Forget what you think you know about the conservative purveyor of stolid 1950s epics and experience the raw power of Cecil B. DeMille’s scintillating “yellow peril” melodrama when the trailblazing director was just beginning his career in the mid-1910s. Edith Harvey (Fannie Ward) is a socialite who embezzles money from a charity, loses it in a bad investment and borrows money from shady Japanese businessman Hishuru Tori (Sessue Hayakawa) in order to pay it back. The film’s most outrageous scene involves the Asian Hayakawa (an ostensible “villain” who exudes more movie star charisma than anyone else onscreen) literally branding the caucasian Ward with a hot iron. The dramatic use of chiaroscuro lighting was way ahead of its time and anticipates the rise of German Expressionism a few years later.
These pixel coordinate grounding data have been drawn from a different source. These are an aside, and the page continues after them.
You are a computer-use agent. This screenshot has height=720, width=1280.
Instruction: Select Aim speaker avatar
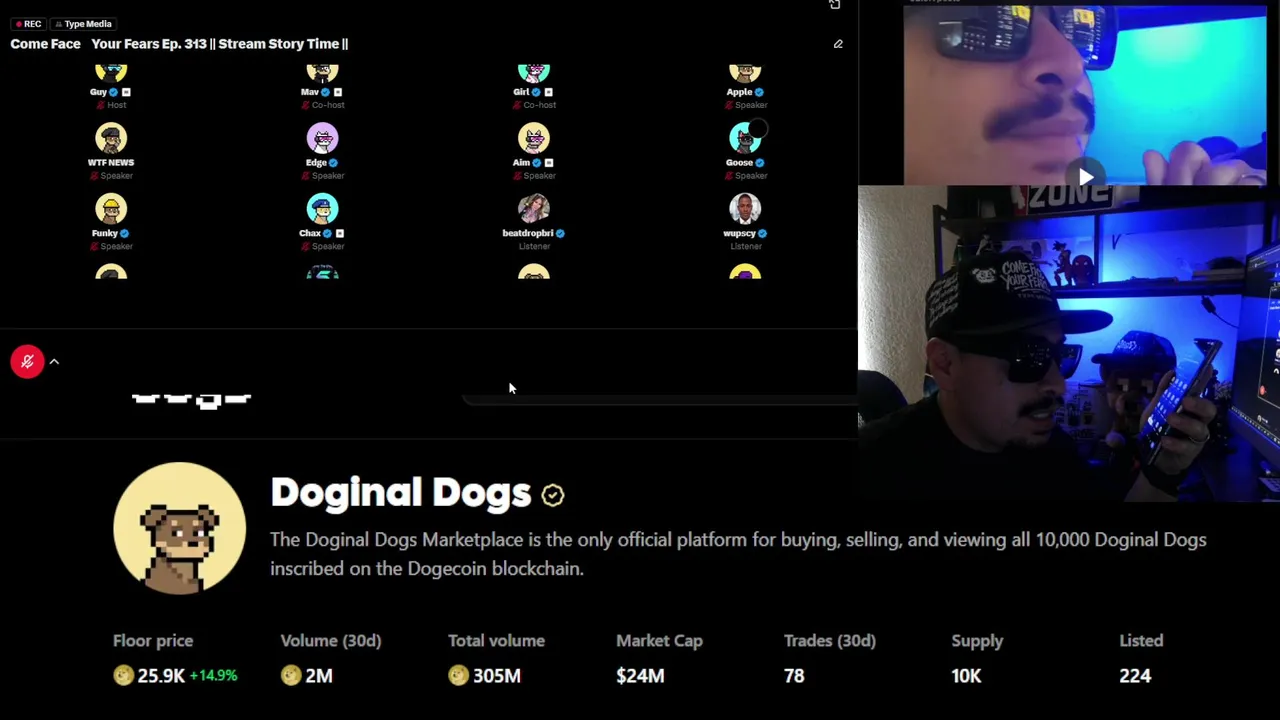tap(534, 138)
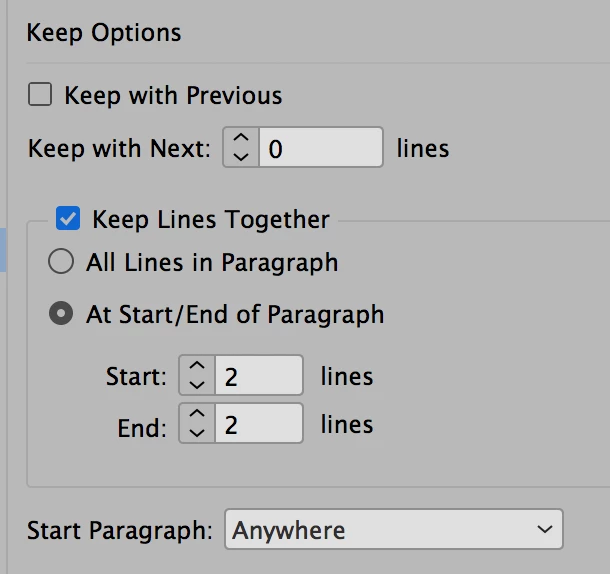Screen dimensions: 610x574
Task: Open the Start Paragraph dropdown menu
Action: (x=393, y=530)
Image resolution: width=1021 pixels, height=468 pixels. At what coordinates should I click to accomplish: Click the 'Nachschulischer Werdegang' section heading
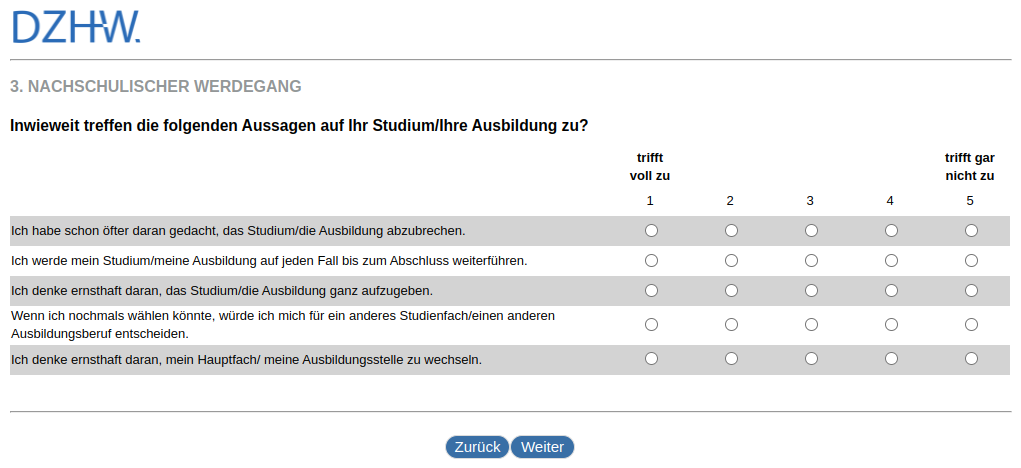(x=156, y=87)
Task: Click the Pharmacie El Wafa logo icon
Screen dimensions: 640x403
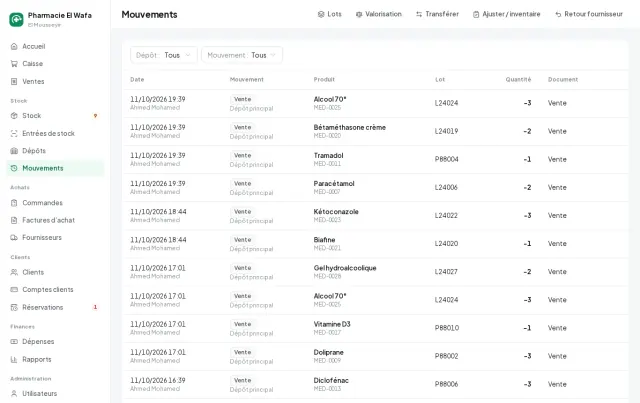Action: pyautogui.click(x=16, y=19)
18. Regeneration (Walsh, USA, 1915)

19. One A.M. (Chaplin, USA, 1917)

20. The Blue Bird (Tourneur, USA, 1918)

21. Tih Minh (Feuillade, France, 1918)

Jacques d’Athys, a French adventurer, returns to his home in Nice after an expedition to Indochina where he has picked up a Eurasian fiancee and a book that, unbeknownst to him, contains a coded message revealing the whereabouts of both secret treasures and government intelligence. This makes him the target of foreign spies, including a Marquise of mysterious origin, a Hindu hypnotist and an evil German doctor, who will stop at nothing to obtain the book. Louis Feuillade’s 12 chapter, 7 hour serial is overflowing with action, thrills, humor and romance and is a strong contender for the title of the most purely entertaining movie I have ever seen.

22. Blind Husbands (Von Stroheim, USA, 1919)

23. Broken Blossoms (Griffith, USA, 1919)

24. Madame DuBarry (Lubitsch, Germany, 1919)

Polish-born Pola Negri was a major international movie star and sex symbol during the silent era and Madame DuBarry, a biopic of Louis the XV’s mistress set (incongruously) against the backdrop of the French Revolution, is one of her finest star vehicles. Funny, tragic and sexually provocative for its time, this historical epic allowed German film studio UFA to break into the international market. Four years later, director Ernst Lubitsch would become the first of many German filmmakers to migrate to Hollywood (where he would achieve even greater fame).